[Items from a data source]
────────────────────
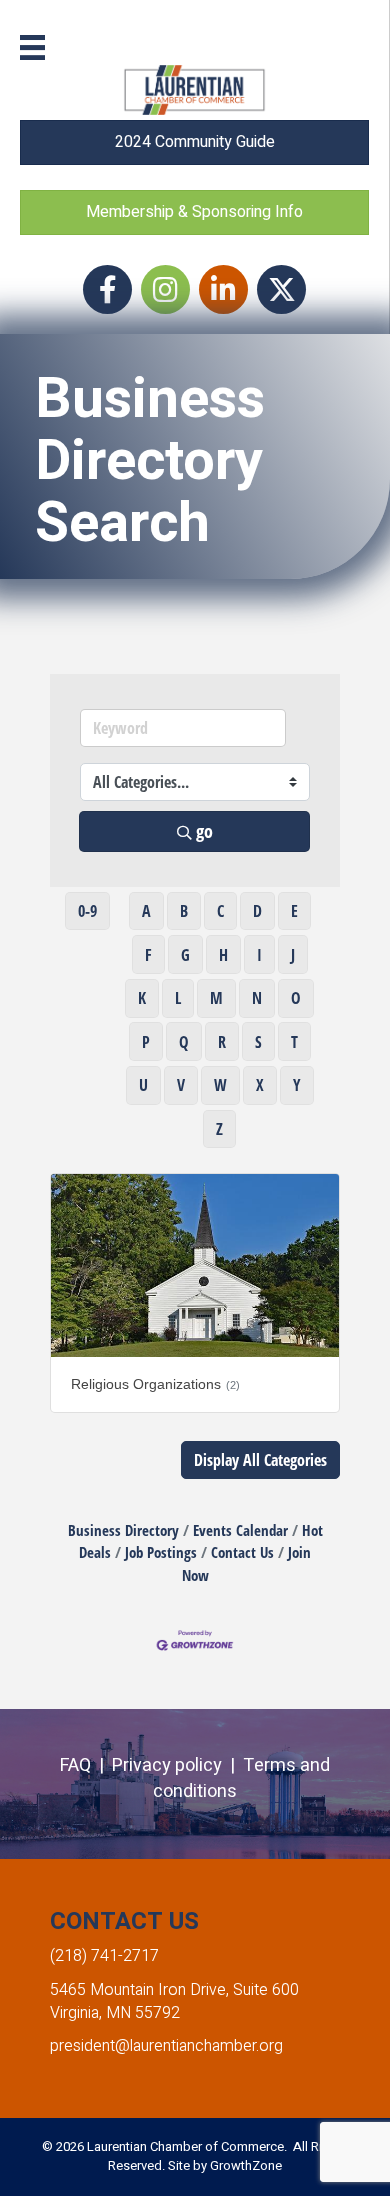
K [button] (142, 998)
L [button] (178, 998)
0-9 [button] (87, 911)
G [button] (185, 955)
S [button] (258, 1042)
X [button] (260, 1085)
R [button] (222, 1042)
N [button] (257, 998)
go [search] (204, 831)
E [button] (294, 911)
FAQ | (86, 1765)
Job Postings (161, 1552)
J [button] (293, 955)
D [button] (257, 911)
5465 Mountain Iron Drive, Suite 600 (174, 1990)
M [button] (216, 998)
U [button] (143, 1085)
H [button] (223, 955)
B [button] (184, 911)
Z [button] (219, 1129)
────────────────────
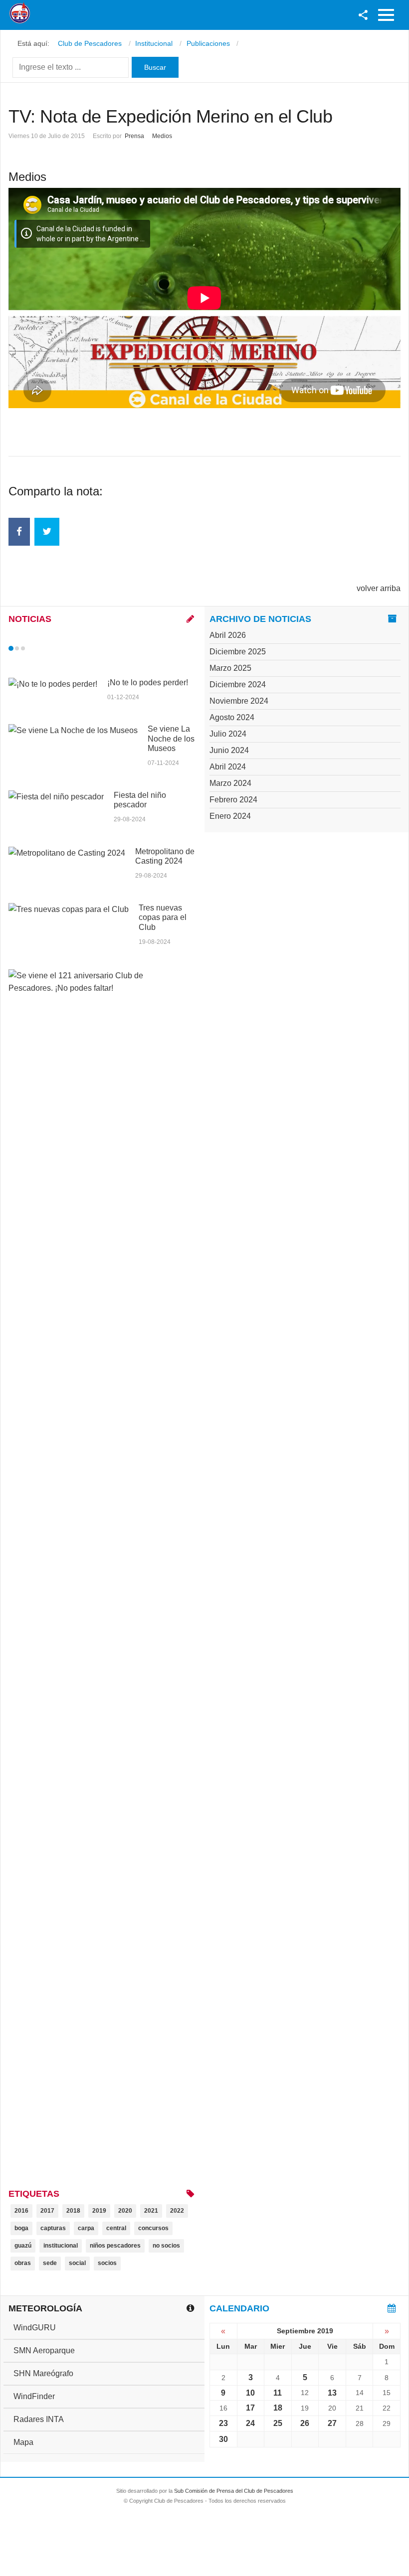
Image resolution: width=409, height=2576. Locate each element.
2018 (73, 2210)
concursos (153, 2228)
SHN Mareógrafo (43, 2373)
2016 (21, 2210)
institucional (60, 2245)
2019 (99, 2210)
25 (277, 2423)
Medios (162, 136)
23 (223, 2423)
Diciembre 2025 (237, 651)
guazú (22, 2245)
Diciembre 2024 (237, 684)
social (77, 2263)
────────────────────
Exercise prompt:
For this exercise, please output exactly the lines above starting at the line with "K [button] (142, 998)" and ending at the line with "Z [button] (219, 1129)", ends included.

Output for this exercise:
K [button] (142, 998)
L [button] (178, 998)
0-9 [button] (87, 911)
G [button] (185, 955)
S [button] (258, 1042)
X [button] (260, 1085)
R [button] (222, 1042)
N [button] (257, 998)
go [search] (204, 831)
E [button] (294, 911)
FAQ | (86, 1765)
Job Postings (161, 1552)
J [button] (293, 955)
D [button] (257, 911)
5465 Mountain Iron Drive, Suite 600 (174, 1990)
M [button] (216, 998)
U [button] (143, 1085)
H [button] (223, 955)
B [button] (184, 911)
Z [button] (219, 1129)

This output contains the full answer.